A Woman in the Crowd

“As Jesus was saying these things a woman in the crowd called out, ‘Blessed is the mother who gave You birth and nursed You.’ He replied, ‘Blessed rather are those who hear the word of God and keep it.’” (Luke 11:27)

The gospels feature our Lord, God and Savior Jesus the Messiah and focus on His message and actions. It took a while for the Church to appreciate what the woman in the crowd grasped in a moment of divine inspiration—what a mother He had to produce such a Son. We know there was much more to it, which the Church took just as long to recognize, identify and agree upon, then ratify as official doctrine. And yet this unknown woman’s blessing is lifted up in the gospels read on the feast days that honor the holy Theotokos: Blessed be her womb and breasts for birthing and suckling the Son of God.

Did she realize the profound mystery she was celebrating? Probably not. Most likely she was a mother herself. She would appreciate a child that fulfilled all a mother’s expectations from the moment she was aware of her pregnancy through the gestation period while a living creatures was being developed within her, a blend of her husband’s genes together with her own. A precious three parts of a year when dreams and fantasies abound: What will the child look like? Be like? Take after? Will the child be happy or morose, intelligent or slow, aggressive or passive? Then watching Jesus captivating a crowd of listeners, perhaps having healed one or a few, giving hope to their people that it might just be He was the long-awaited Messiah, come to turn things around and restore the fortunes to Israel, much like the golden age of King David. Maybe she was old and hard of hearing, barely able to make out what He was saying. But it didn’t matter; she knew that He was special. As such, He had been raised properly by a loving and wise mother.
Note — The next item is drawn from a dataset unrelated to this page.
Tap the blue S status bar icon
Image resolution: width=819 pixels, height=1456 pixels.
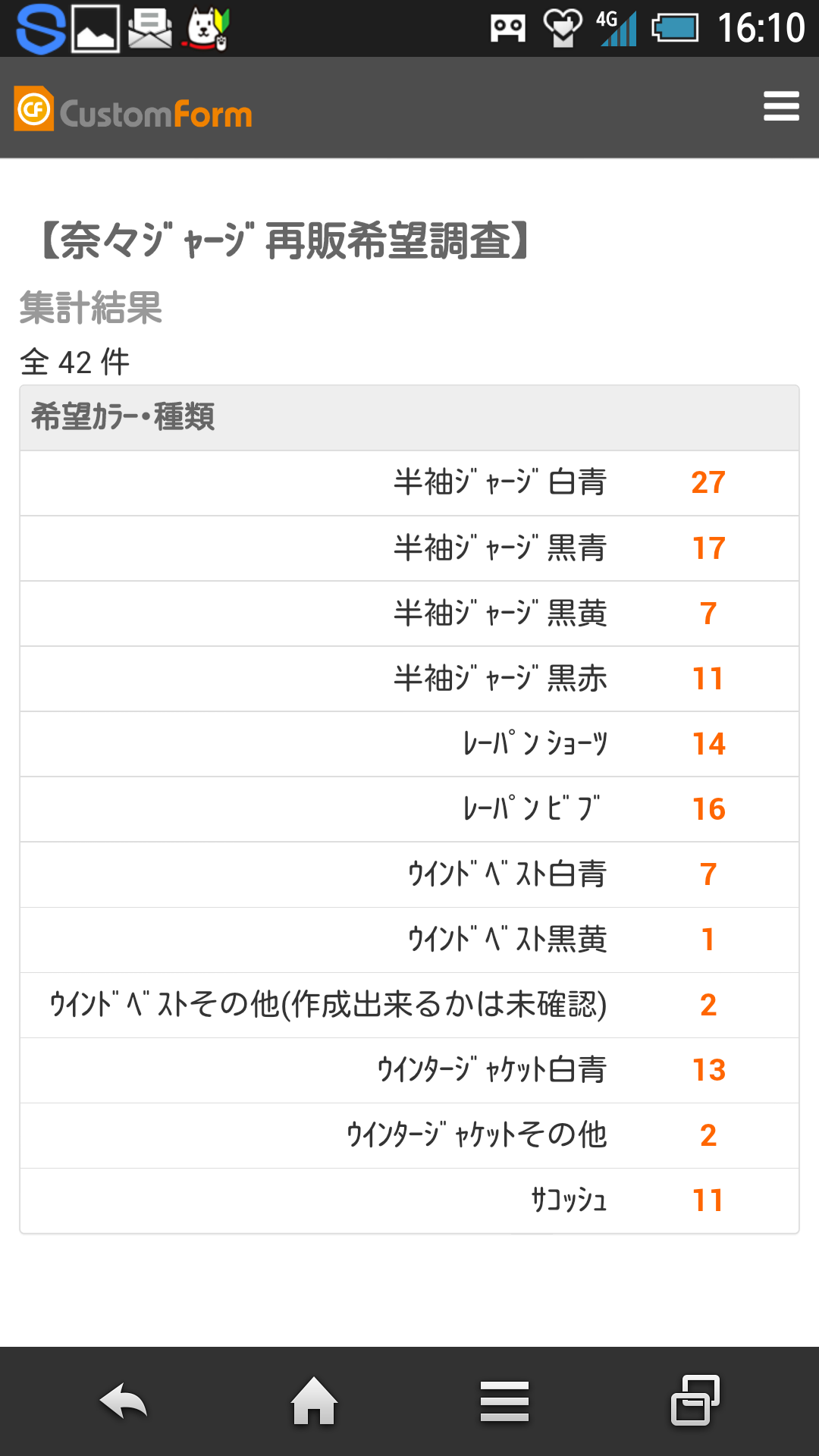click(41, 29)
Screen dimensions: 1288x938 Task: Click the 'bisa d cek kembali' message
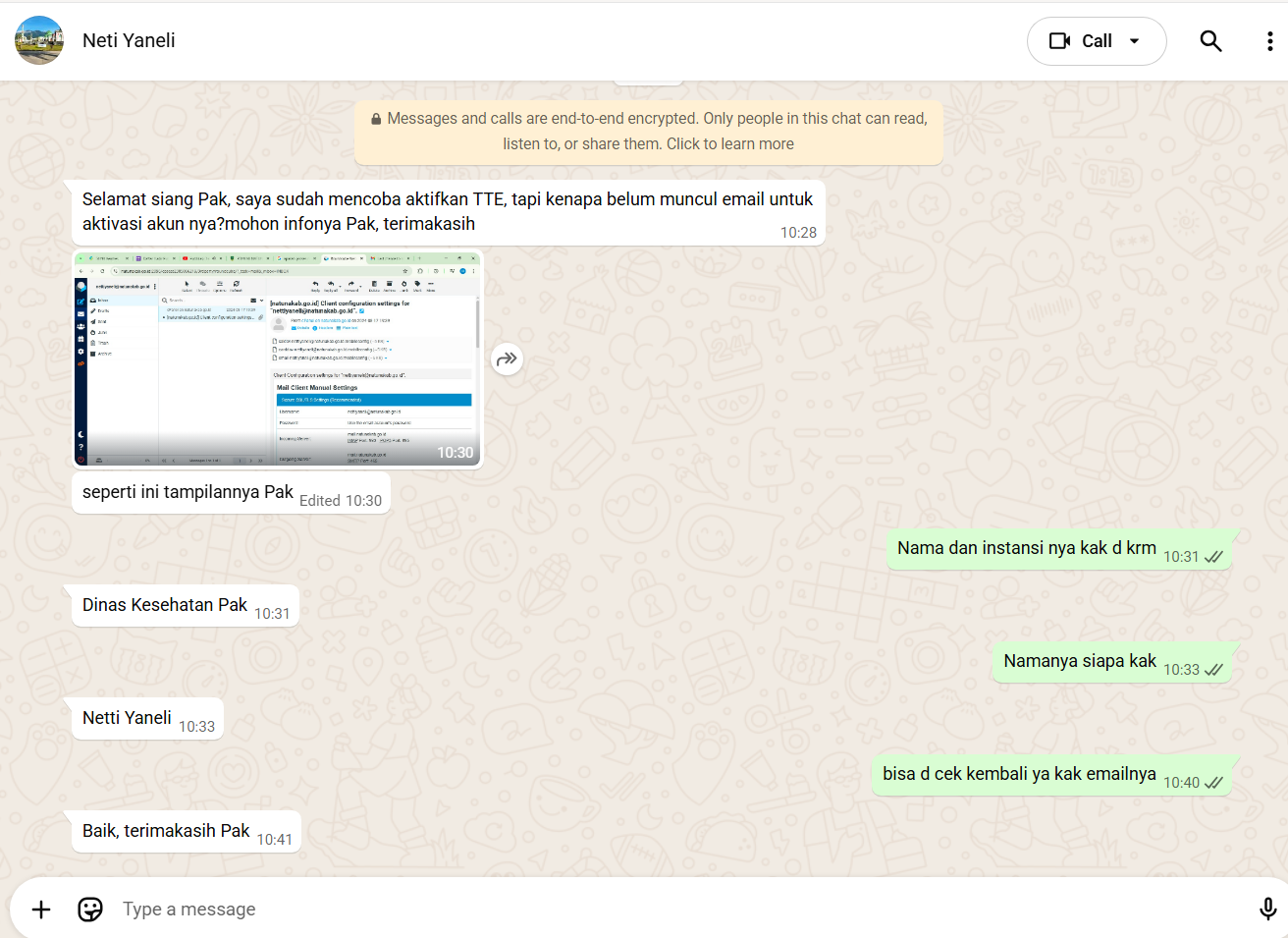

We also bless, praise and honor the Mother of God for the same reasons, but we from our advantage place in time, equipped with the theology of the Orthodox Church along with our own meditations on those precious events in her life: Her early childhood raised in the temple, the Annunciation by the Archangel Gabriel, the incidents in Bethlehem and the flight to Egypt, return to Galilee and life in Nazareth, then the subsequent events following the preaching above where the unknown woman was present—Palm Sunday, the crucifixion, resurrection and her life with the beloved apostle John.

The response of our Lord Jesus to the outburst from the woman, also in the form of a blessing, “Blessed rather are they who hear the word of God and keep it,” has been misunderstood by those who are not prone to honoring the Mother of God. They think it to be a put-down rather than the honor Jesus is bestowing on His mother. Yes, of course she is blessed for having given Him birth and nurturing Him; but the blessing from the heavenly Father was prepared from the beginning of the universe. Surely the Holy Trinity was aware even before the world came to be that human nature being what it is and freedom being integral to the free choice to be united with divinity, Mary’s role was paramount in mankind’s salvation. She heard the word of God from the voice of the Archangel, through the events listed above, and she kept it even to the time of her falling asleep. Indeed, she served as the Church’s historian—how else would we know about those events before, during and after Christ’s nativity?